Andare in una vecchia libreria di libri usati appare come qualcosa da vecchi. Di obsoleto. Si perde così la bellezza dello sfogliare una pagina magari ingiallita, girata da chissà quante persone prima di noi (al massimo svuotiamoci un barattolo di amuchina dopo se proprio dobbiamo essere ipocondriaci). Un libro è un pezzo di storia.
Ma purtroppo è un’abitudine che si sta perdendo. La “fuga dal libro” è una tendenza tutt’altro che circoscritta. In Italia secondo l’Istat il 70% ragazzi tra i 14 e 19 anni legge solo un libro l’anno e i loro genitori non sono da meno. L’ultimo dato riguarda il possesso di libri: il 57% delle famiglie italiane possiede meno di 50 libri (e il 10,8% addirittura non ne possiede neppure uno, mentre il 14,5% in casa ha tutt’al più dieci libri). Soltanto il 6,5% delle famiglie italiane ha in casa più di 400 libri. Il problema non è sicuramente generazionale ma è figlio di un allontanamento dal libro, dalla lettura, che nasce in famiglia.
Sebbene la pandemia abbia influito positivamente poiché nell’annus horribilis 2020 le case editrici affermino di avere avuto un lieve aumento di richieste. Ovviamente lo stare in casa e lo spasmodico bisogno di comprare su Amazon ha fatto si che qualcuno riscoprisse questo piacere.
Nella giornata mondiale del libro non ci resta che immedesimarci in Clarisse McClellan, giovane diciassettene del libro di Bradbury, non allineata al modo di pensare imposto dal governo.

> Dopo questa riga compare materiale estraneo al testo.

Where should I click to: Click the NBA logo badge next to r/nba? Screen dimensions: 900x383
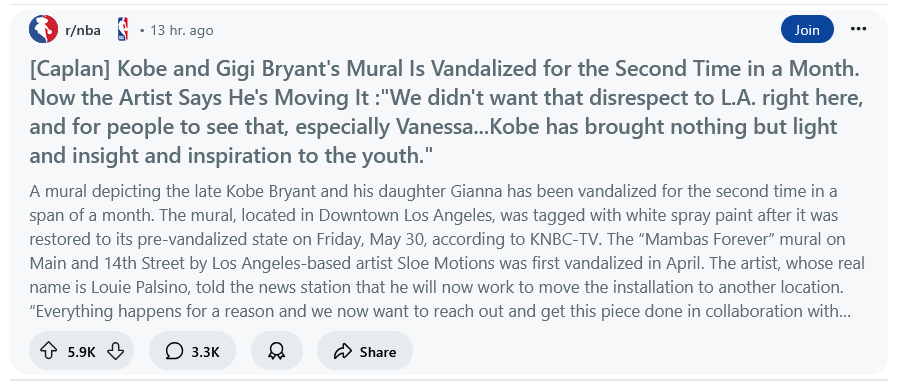(122, 30)

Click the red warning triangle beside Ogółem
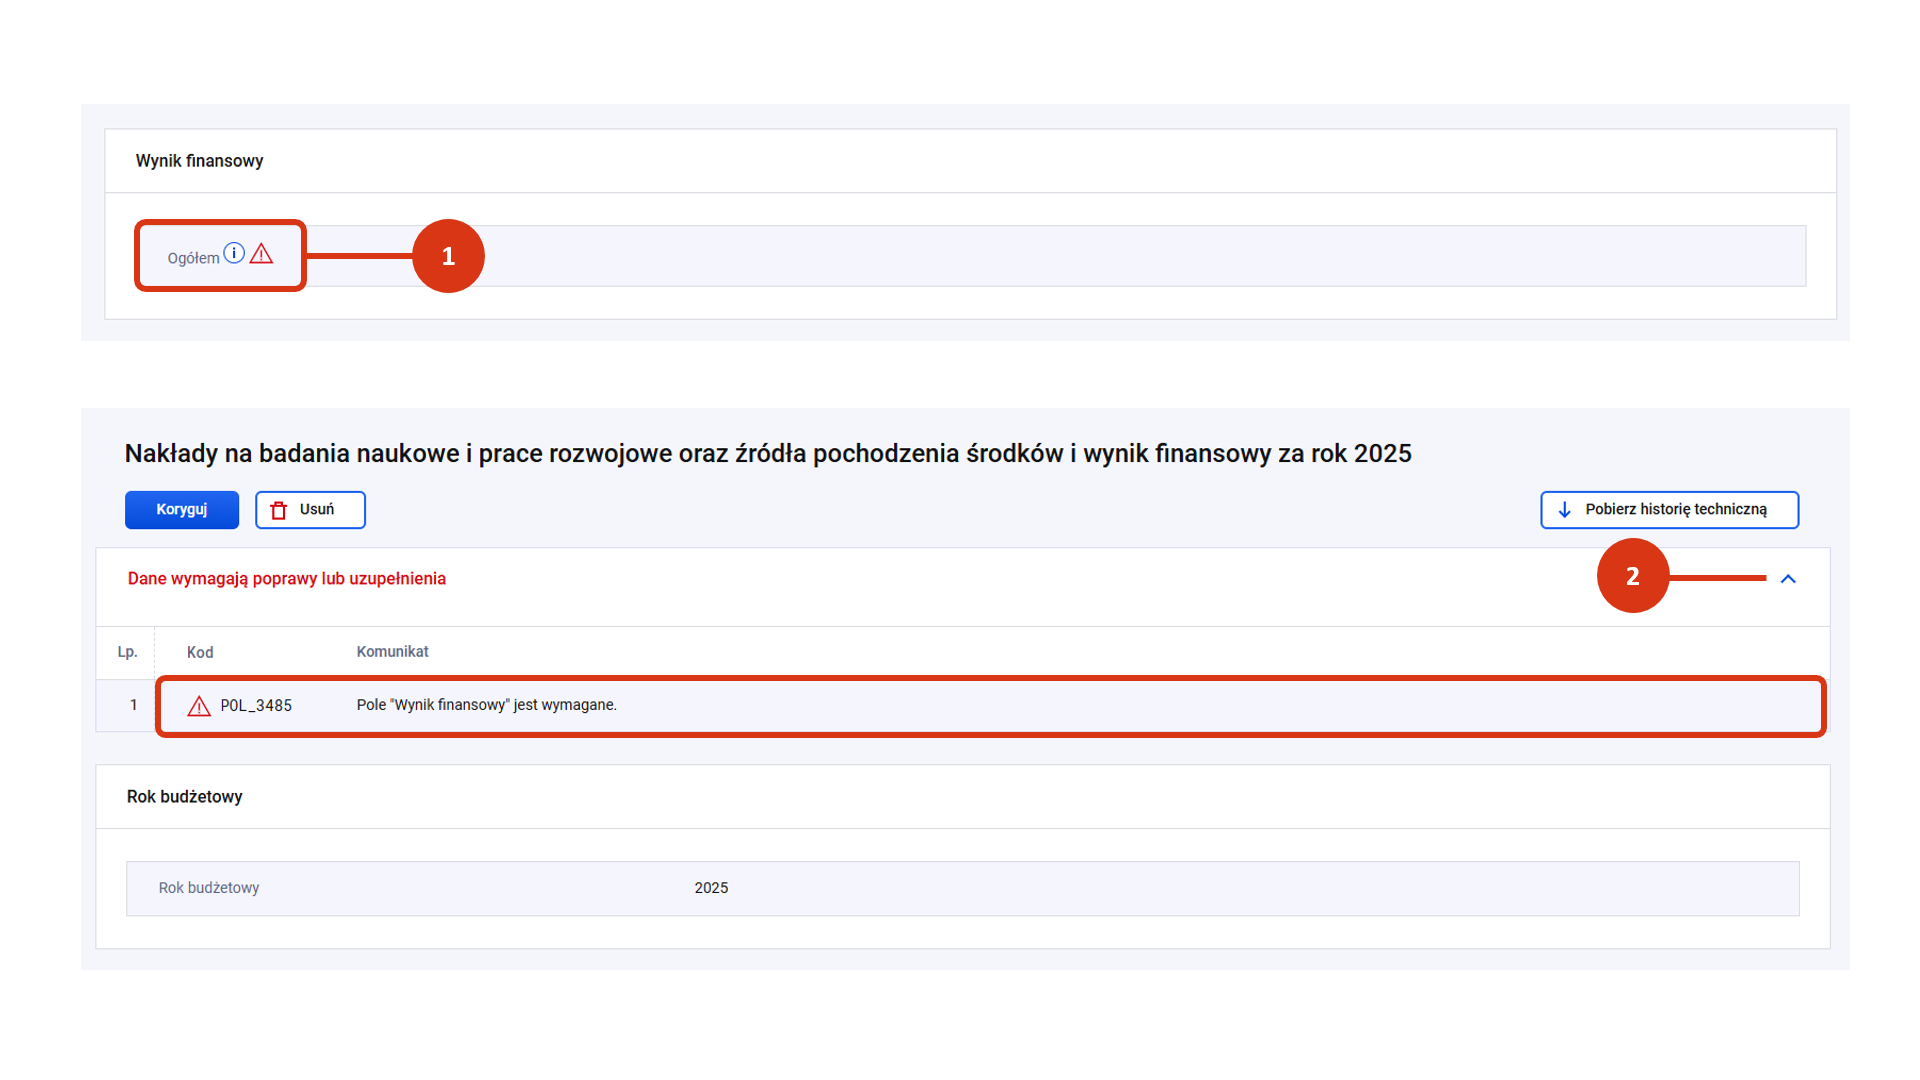(x=261, y=254)
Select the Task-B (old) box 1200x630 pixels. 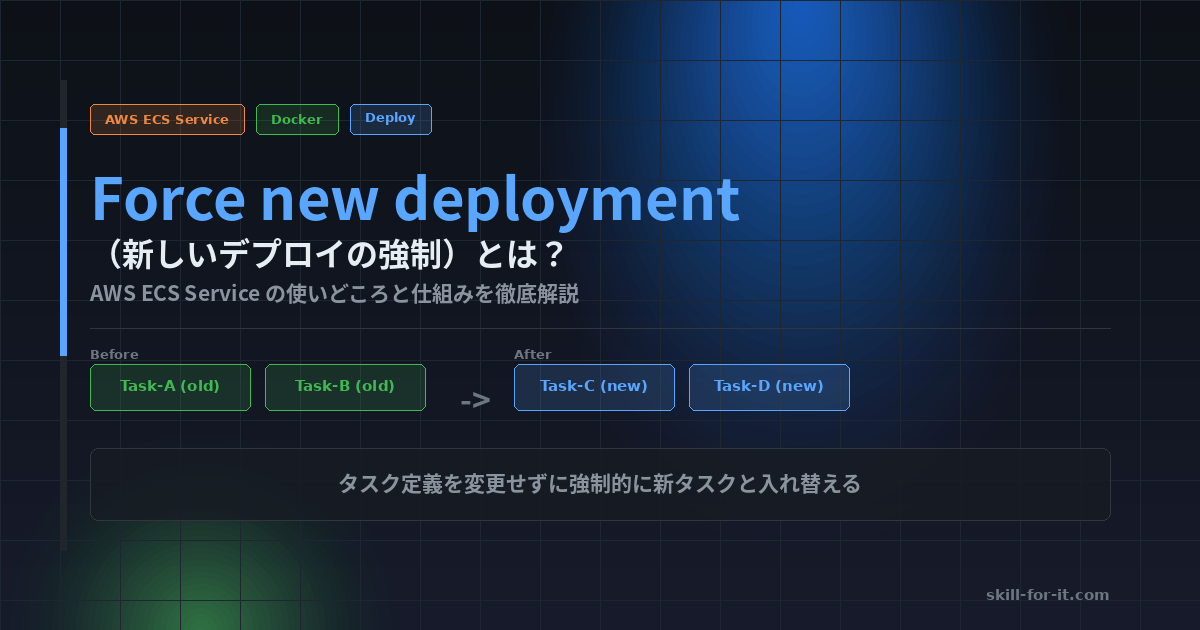pyautogui.click(x=345, y=387)
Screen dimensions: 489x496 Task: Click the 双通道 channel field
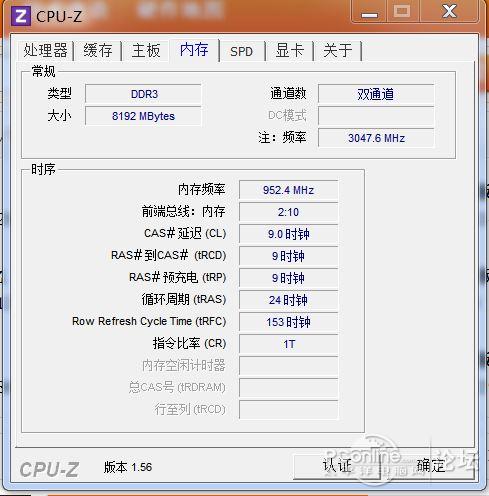pyautogui.click(x=376, y=94)
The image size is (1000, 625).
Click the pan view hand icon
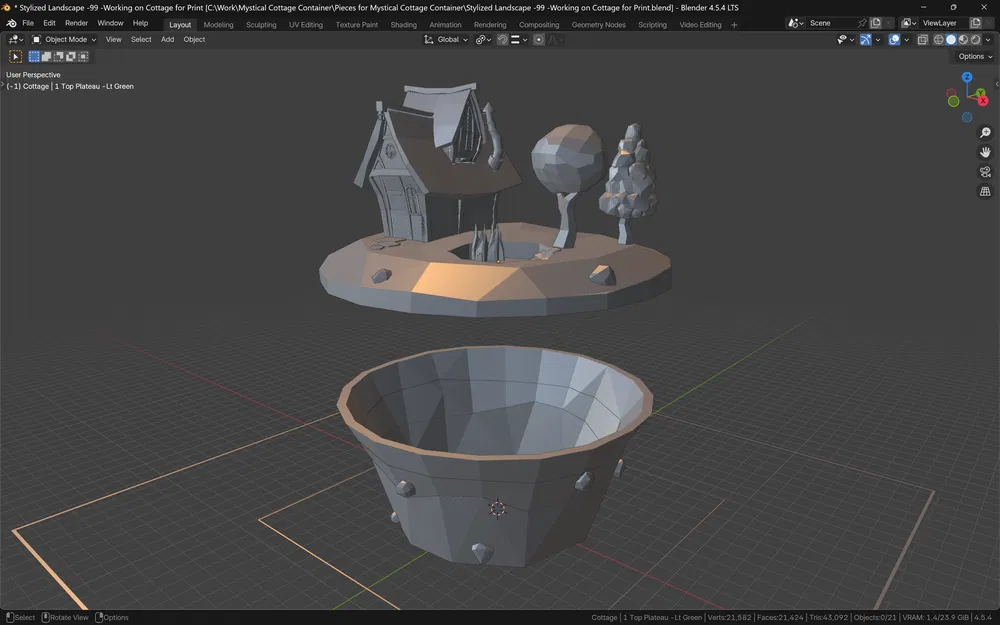(x=985, y=152)
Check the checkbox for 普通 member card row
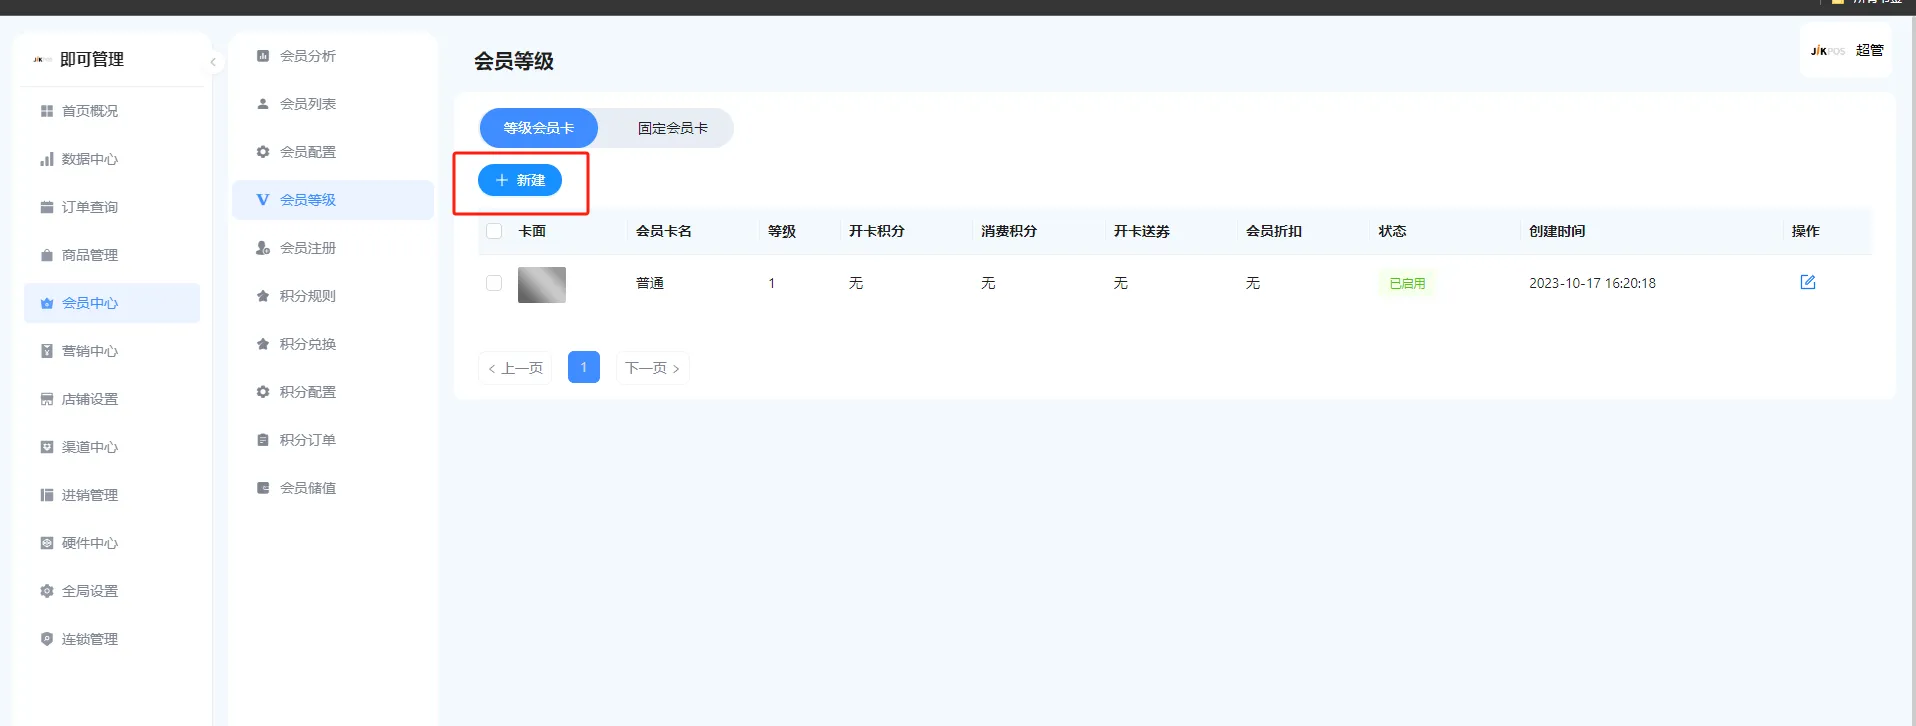The height and width of the screenshot is (726, 1916). coord(494,283)
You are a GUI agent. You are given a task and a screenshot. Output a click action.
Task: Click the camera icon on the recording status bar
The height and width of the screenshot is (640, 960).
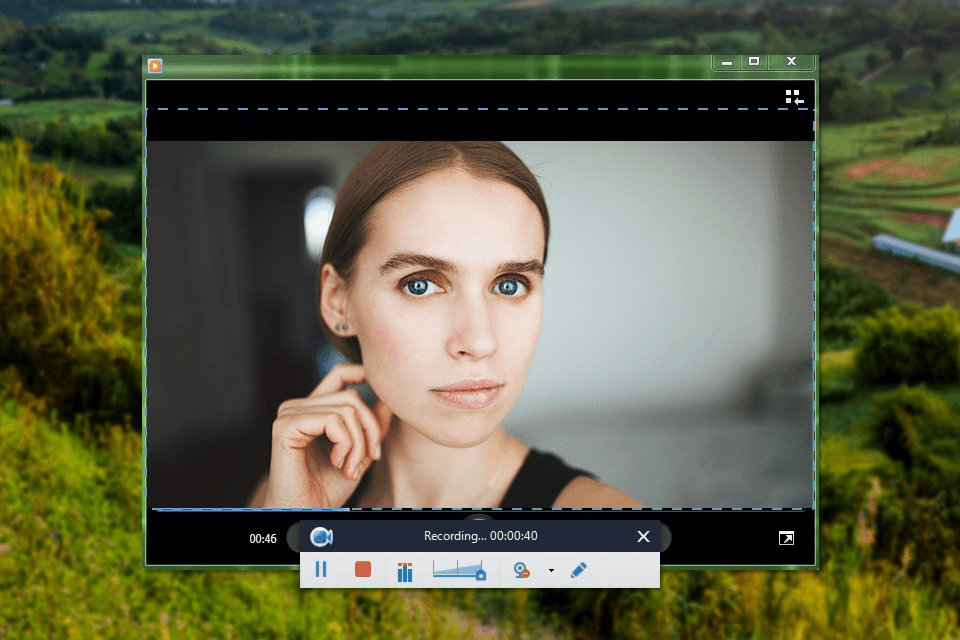(x=320, y=537)
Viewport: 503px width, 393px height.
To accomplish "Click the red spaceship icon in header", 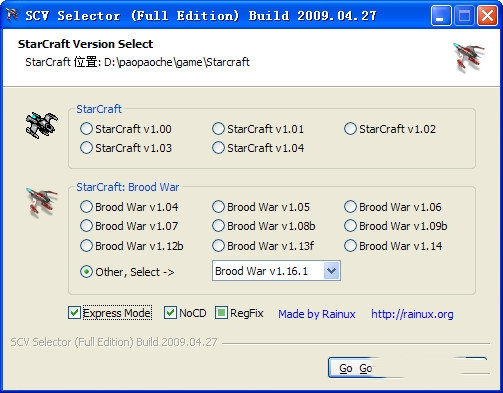I will click(468, 57).
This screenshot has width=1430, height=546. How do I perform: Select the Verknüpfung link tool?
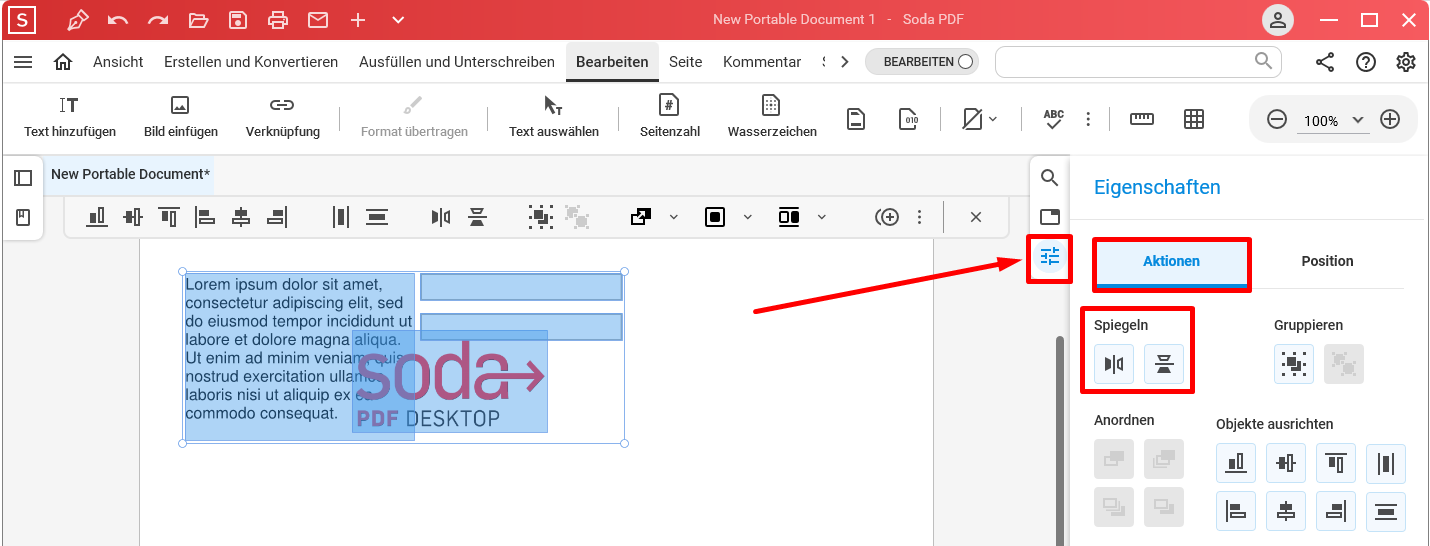coord(282,117)
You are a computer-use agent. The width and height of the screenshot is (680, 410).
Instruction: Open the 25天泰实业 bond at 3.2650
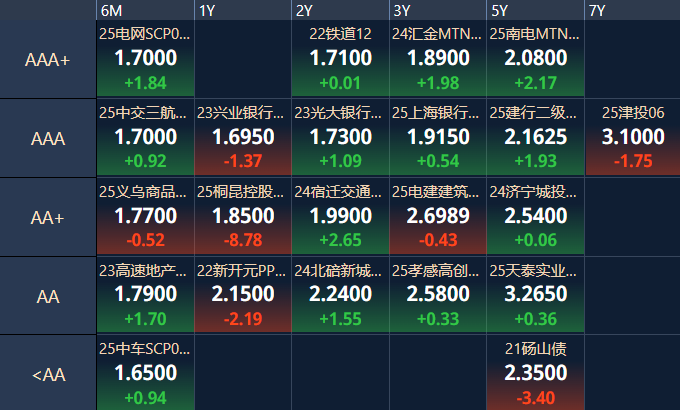pos(535,295)
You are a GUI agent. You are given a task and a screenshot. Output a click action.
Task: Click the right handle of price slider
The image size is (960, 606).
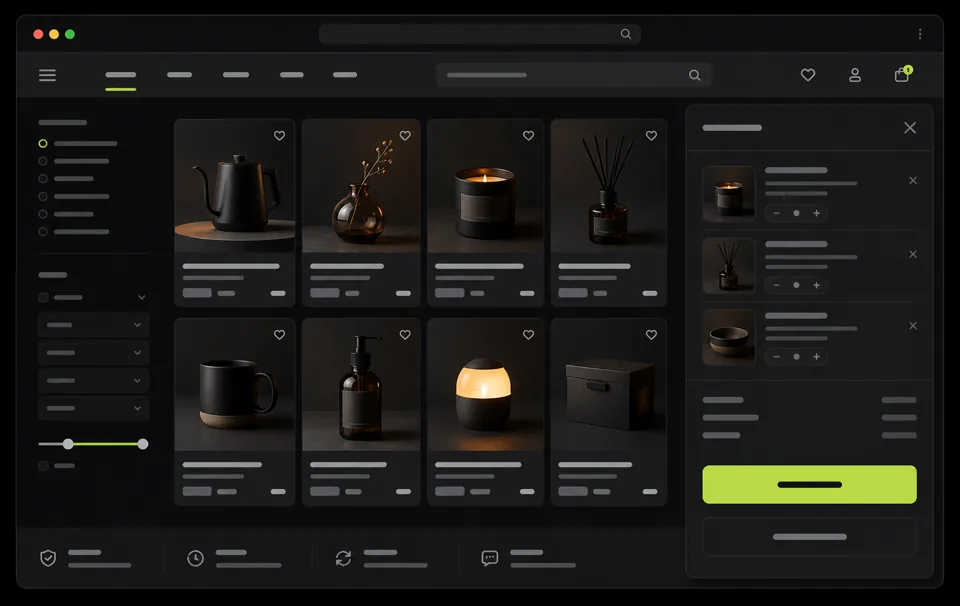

“Ho diciassette anni e sono pazza. Mio zio dice che queste due cose vanno sempre insieme. Quando qualcuno ti chiede quanti anni hai, mi ha detto, tu di’ sempre diciassette e che sei pazza”. Con la sua stessa spregiudicatezza riavviciniamoci all’arma migliore che ci è concessa. La cultura. E quale miglior modo di ampliarla se non leggendo di continuo?